Description of the task: Leaving out all pictures, return exactly the lines from the one that contains "Task: Click the 合并查看图形 button" through the end of the data below.

━━━ Data ━━━

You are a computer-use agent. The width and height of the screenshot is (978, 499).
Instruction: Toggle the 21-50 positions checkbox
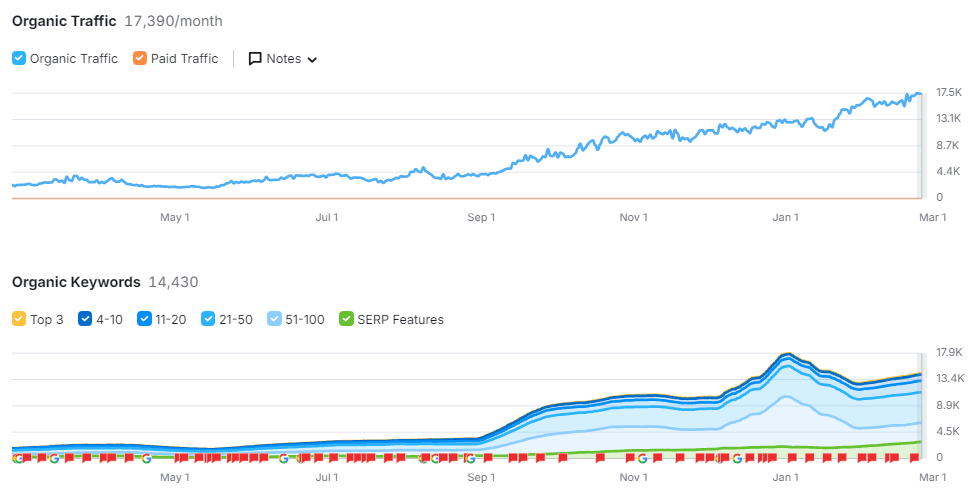(208, 319)
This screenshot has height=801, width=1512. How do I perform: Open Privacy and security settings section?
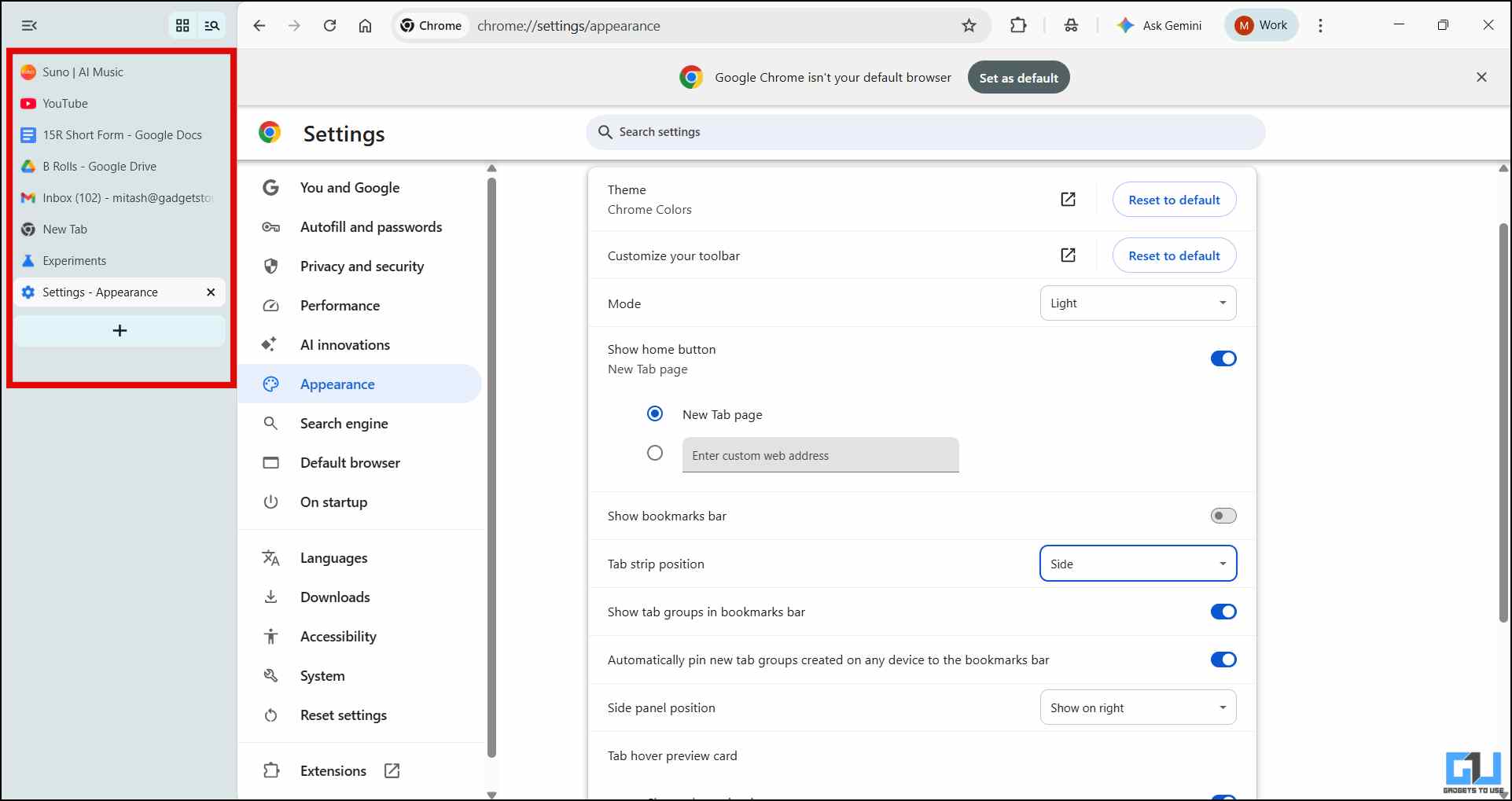pyautogui.click(x=362, y=266)
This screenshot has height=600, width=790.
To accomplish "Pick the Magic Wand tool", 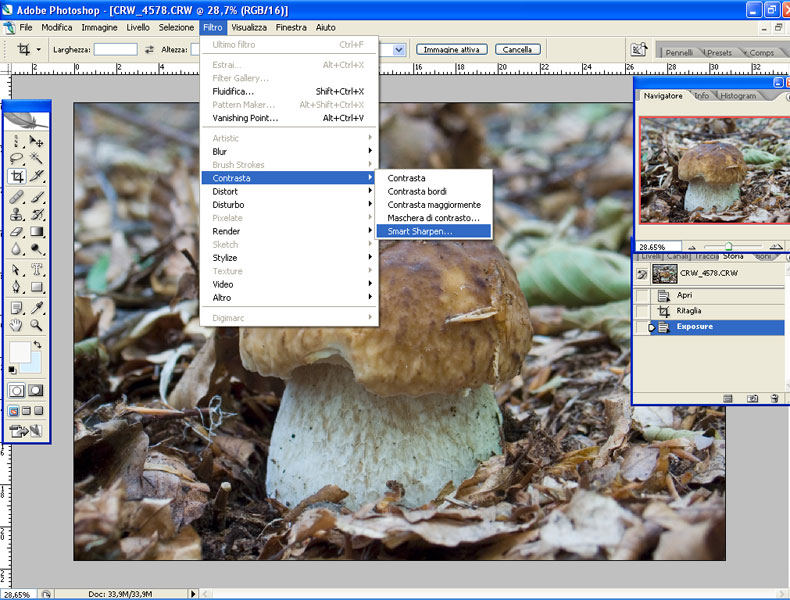I will pos(37,158).
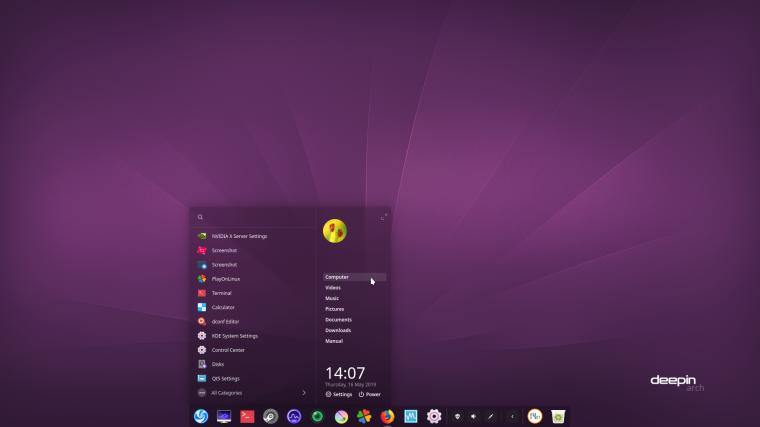Open the user avatar picture
The width and height of the screenshot is (760, 427).
334,231
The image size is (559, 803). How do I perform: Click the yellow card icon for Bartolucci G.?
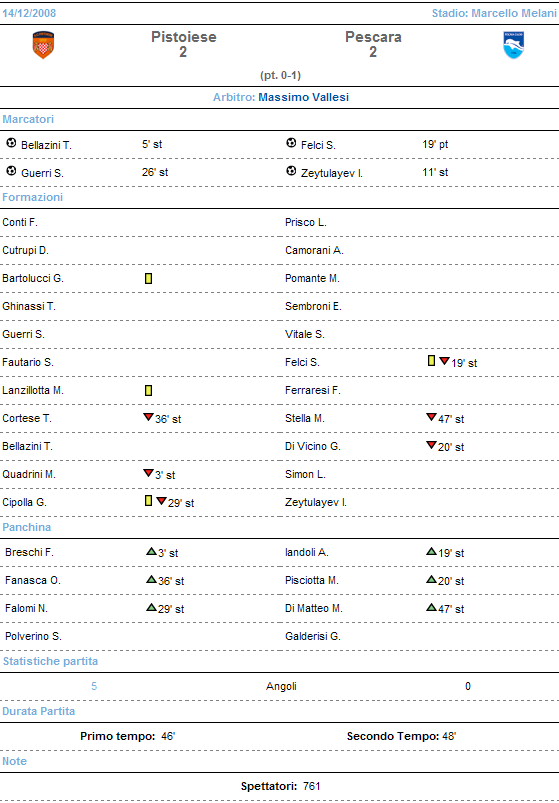[x=148, y=278]
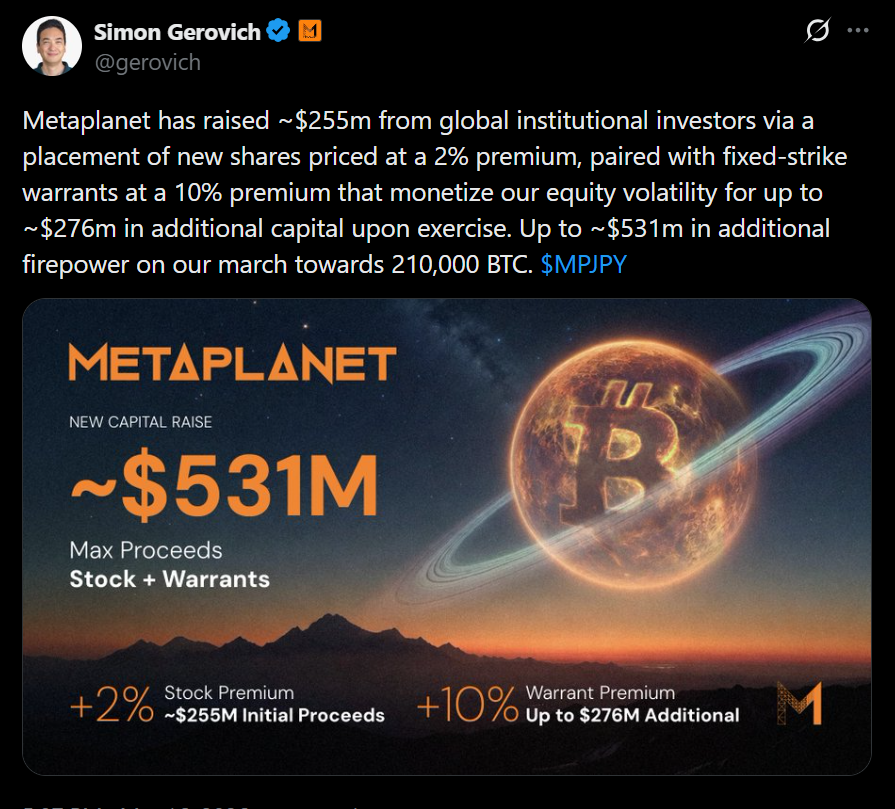The height and width of the screenshot is (809, 895).
Task: Open @gerovich's profile via the handle
Action: (x=146, y=62)
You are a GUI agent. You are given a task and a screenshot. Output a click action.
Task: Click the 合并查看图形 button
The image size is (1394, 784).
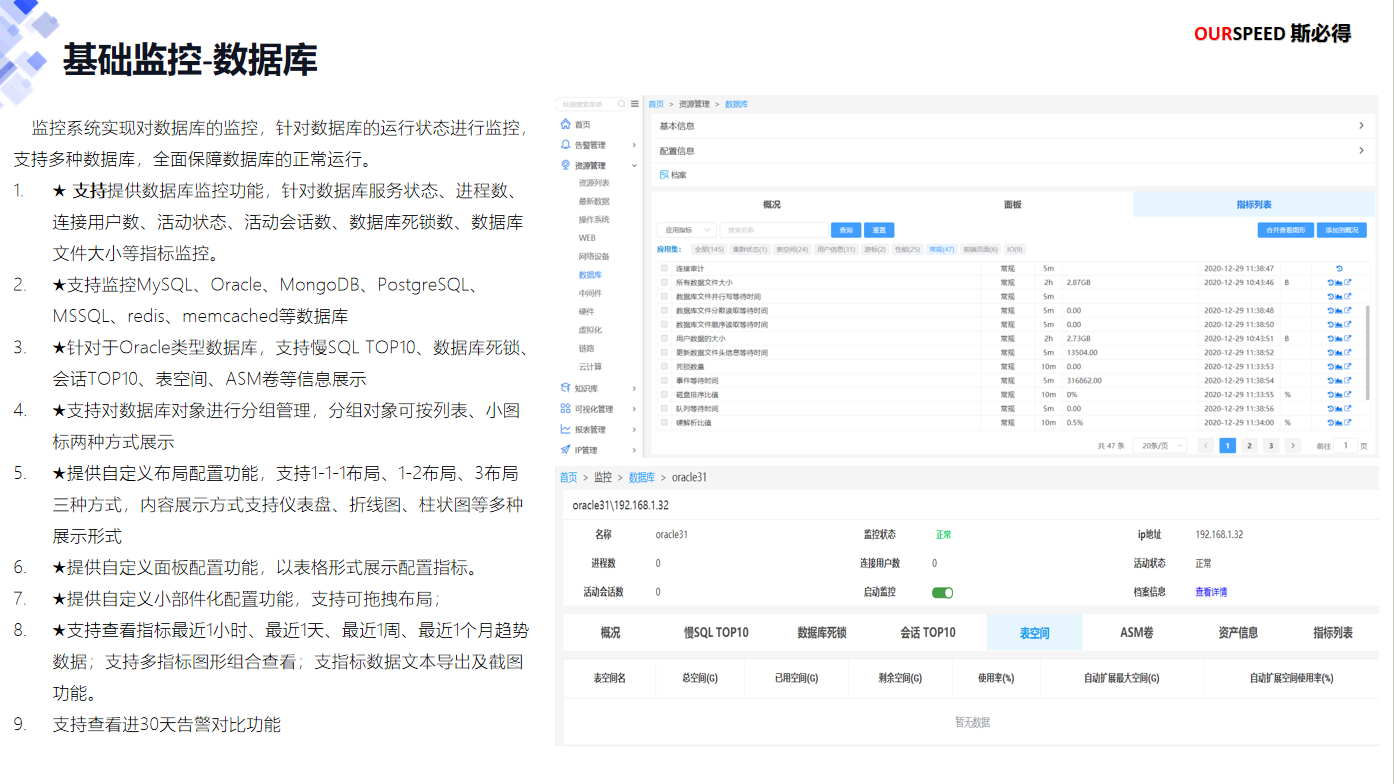1285,230
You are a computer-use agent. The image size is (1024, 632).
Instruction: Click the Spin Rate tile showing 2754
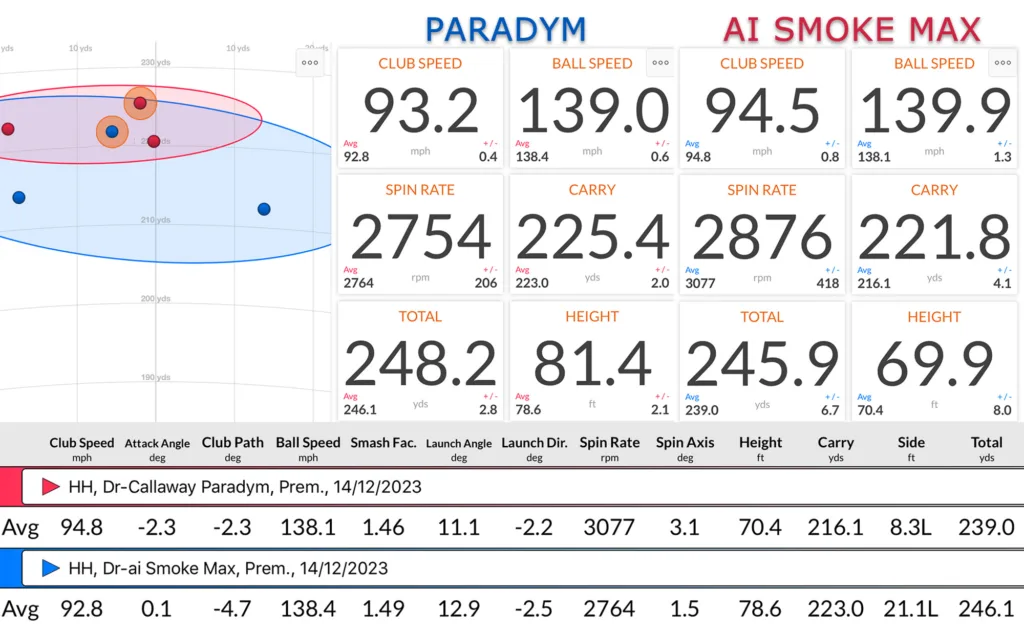(420, 236)
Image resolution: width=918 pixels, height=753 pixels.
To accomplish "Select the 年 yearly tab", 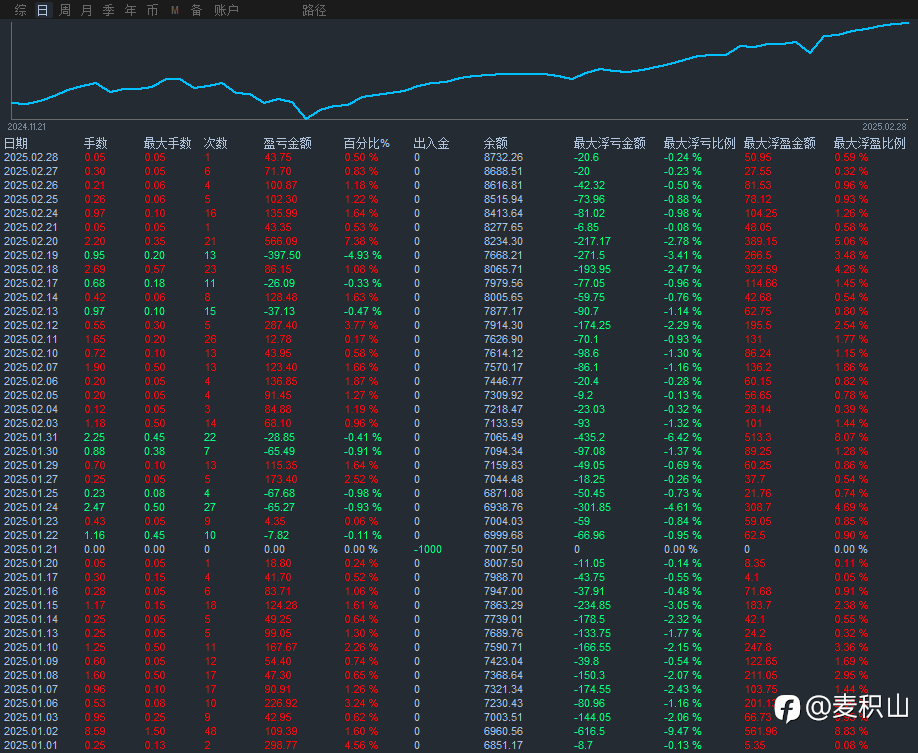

━━━

Output of the exercise:
Task: Click the 合并查看图形 button
The image size is (1394, 784).
1285,230
You are a computer-use agent. The image size is (1024, 632).
Instruction: Click the Spin Rate tile showing 2754
(420, 236)
Image resolution: width=918 pixels, height=753 pixels.
To accomplish "Select the 年 yearly tab", 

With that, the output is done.